Water Framework Directive finally approved
A major clean-up of Europe’s rivers, lakes and coastal regions should follow the approval of the Water Framework Directive by the EU, says the European Commission.
The directive, which also bans industries from discharging hazardous substances into rivers, will compel EU countries to ensure their waters are up to a reasonable standard within 15 years. (see related story)
According to the directive, discharges of hazardous substances must cease of be phased out within 20 years of their identification as dangerous substances. The legislation will establish a list of substances, which will be revised every four years, that will not be allowed in water discharges.

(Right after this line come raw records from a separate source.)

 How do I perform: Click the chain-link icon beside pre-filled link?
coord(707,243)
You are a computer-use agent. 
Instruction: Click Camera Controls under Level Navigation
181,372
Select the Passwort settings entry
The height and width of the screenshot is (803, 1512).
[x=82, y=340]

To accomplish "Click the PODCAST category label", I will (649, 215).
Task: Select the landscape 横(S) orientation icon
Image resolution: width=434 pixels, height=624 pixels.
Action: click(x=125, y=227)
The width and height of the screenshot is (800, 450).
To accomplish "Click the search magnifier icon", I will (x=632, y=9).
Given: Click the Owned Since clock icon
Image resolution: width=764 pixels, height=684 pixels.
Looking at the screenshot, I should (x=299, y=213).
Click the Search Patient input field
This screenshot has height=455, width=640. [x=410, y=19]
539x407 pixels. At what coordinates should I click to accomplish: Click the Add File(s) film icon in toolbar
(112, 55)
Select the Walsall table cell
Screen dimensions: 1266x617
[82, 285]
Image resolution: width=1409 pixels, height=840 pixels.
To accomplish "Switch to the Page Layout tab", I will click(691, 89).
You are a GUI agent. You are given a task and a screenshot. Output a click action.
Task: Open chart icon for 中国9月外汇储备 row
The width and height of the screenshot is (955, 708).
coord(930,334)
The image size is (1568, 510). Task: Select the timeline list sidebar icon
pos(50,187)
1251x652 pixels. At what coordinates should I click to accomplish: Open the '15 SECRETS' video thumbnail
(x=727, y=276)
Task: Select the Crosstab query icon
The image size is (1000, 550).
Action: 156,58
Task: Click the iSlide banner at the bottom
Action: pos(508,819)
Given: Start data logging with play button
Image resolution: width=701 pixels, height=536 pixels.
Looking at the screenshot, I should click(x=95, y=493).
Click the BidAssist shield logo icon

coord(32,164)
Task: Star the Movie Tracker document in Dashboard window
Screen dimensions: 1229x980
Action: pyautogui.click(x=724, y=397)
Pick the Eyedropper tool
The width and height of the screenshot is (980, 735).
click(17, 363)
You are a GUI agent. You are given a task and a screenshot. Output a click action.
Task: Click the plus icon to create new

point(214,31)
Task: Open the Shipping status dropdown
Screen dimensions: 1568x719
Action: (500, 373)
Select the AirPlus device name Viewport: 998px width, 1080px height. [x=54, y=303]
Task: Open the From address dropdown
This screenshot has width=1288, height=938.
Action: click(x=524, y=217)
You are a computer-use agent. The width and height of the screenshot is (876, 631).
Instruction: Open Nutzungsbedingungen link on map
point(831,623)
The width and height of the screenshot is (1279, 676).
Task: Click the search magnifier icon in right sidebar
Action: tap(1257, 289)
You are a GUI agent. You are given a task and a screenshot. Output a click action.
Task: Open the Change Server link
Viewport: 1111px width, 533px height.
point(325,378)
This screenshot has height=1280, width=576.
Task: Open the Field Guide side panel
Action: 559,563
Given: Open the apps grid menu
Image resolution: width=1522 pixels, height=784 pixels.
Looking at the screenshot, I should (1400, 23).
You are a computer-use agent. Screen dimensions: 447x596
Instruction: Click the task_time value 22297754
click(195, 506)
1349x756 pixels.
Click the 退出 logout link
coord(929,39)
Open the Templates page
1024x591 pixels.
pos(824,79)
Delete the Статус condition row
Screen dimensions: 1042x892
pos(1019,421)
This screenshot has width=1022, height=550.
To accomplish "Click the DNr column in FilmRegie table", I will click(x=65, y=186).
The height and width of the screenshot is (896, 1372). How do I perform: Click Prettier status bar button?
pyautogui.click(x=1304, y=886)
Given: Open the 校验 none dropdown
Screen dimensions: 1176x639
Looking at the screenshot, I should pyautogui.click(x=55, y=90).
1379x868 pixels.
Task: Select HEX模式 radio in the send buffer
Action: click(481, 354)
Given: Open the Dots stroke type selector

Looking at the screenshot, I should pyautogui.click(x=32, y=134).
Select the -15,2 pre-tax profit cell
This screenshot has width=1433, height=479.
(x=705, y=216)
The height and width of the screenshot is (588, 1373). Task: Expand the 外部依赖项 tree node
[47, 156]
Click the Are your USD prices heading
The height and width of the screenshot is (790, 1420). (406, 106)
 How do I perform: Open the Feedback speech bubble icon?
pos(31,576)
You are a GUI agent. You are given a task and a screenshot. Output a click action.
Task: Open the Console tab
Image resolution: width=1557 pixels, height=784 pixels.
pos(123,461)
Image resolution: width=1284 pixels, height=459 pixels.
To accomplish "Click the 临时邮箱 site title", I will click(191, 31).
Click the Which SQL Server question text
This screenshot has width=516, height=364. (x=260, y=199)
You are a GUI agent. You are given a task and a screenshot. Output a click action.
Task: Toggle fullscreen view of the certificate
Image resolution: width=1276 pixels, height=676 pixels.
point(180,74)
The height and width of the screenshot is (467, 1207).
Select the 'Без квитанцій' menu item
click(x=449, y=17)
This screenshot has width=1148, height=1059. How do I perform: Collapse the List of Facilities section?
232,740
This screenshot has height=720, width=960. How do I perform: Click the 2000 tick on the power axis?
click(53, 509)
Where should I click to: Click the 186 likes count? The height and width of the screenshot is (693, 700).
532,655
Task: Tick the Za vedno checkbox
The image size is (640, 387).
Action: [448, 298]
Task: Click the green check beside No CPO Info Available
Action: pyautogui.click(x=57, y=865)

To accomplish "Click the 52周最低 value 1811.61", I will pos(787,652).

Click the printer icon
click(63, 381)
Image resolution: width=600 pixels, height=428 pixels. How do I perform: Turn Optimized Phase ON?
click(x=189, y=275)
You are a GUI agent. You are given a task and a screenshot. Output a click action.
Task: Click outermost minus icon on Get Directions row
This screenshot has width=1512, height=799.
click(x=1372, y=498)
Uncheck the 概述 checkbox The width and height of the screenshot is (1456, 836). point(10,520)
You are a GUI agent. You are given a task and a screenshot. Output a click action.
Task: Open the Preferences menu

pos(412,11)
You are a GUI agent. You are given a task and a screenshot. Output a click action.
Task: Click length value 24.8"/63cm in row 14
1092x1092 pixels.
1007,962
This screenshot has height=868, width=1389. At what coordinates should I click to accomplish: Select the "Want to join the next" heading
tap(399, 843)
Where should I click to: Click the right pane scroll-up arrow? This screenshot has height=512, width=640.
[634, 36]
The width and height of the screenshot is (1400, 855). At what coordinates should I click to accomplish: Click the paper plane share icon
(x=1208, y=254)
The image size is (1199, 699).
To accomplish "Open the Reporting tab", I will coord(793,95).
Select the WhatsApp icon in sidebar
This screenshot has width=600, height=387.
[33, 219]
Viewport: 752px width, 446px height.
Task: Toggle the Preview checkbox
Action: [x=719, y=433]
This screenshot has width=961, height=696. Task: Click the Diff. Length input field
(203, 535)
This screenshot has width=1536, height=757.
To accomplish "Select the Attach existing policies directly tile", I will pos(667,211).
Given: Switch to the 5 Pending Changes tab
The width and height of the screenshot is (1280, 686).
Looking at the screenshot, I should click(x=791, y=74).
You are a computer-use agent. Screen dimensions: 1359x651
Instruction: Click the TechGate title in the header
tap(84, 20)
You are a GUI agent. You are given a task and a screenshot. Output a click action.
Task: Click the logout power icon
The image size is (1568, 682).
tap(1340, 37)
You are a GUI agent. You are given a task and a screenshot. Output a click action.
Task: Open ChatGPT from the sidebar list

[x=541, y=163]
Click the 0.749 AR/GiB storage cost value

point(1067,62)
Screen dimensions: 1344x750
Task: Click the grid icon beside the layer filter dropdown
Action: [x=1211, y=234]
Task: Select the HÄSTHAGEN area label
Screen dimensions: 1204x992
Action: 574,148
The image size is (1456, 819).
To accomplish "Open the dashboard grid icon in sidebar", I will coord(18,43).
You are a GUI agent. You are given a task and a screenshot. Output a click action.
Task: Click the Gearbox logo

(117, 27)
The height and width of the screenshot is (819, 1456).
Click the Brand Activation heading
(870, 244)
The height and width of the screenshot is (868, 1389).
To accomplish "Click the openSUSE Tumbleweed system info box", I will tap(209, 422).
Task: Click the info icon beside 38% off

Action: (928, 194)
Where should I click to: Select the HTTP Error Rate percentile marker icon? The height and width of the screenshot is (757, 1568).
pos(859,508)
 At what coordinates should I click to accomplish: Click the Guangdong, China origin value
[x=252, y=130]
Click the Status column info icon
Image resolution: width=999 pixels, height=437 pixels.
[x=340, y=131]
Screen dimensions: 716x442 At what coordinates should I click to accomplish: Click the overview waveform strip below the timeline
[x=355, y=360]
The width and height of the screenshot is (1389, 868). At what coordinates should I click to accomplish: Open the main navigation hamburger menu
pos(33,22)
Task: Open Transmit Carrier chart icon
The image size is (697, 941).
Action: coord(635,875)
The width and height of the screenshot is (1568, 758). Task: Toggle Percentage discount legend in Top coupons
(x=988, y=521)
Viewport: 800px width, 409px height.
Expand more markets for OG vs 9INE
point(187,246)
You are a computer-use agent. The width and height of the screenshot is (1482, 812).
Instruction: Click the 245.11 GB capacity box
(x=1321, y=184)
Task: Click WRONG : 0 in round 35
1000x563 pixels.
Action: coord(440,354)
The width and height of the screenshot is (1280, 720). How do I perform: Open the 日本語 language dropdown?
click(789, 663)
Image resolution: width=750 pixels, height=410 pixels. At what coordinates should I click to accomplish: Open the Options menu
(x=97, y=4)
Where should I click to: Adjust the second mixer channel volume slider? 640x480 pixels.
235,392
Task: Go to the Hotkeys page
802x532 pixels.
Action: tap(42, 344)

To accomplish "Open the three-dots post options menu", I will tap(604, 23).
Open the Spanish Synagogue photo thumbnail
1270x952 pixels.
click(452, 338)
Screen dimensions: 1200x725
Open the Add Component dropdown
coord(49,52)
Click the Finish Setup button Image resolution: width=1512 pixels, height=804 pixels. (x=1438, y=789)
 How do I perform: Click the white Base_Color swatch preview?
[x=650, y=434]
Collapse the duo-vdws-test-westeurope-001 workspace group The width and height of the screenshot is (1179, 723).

To guarantee existing protection of groundwater, Member States will have to take all necessary measures to prevent deterioration in the status of all bodies of groundwater and prevent or limit the input of pollutants into groundwater. A ‘daughter directive’ concerned with reversing the increasing trend in groundwater pollution is to be drafted within 24 months.
The directive applies the ‘polluter pays’ principle to water pricing, requiring EU governments to ensure water charges are used as an incentive to use water efficiently from 2010. Ireland achieved an exemption to this requirement to allow it to continue providing water to households free of charge.
The legal enforceability of the directive attracted criticism with Member States only being under an obligation to “aim to achieve” the objectives.
“This is a disaster for the environment, embarrassing for environmental ministers, the environmental Commissioner and the Parliament and a blow to the credentials of the European Union for protecting the Environment,” commented Christian Hey, EU Policy director for the European Environmental Bureau (EEB).
According to the EEB, only the European Court of Justice will be able to decide whether Member States will have an obligation or not to reach objectives – which could take 30 years and leave Member States free to get away with achieving nothing. “Industrial agriculture has got a blank-check to poison the most vulnerable water body, frequently used as drinking water resource, commented EEB’s water campaigner Stefan Scheuer.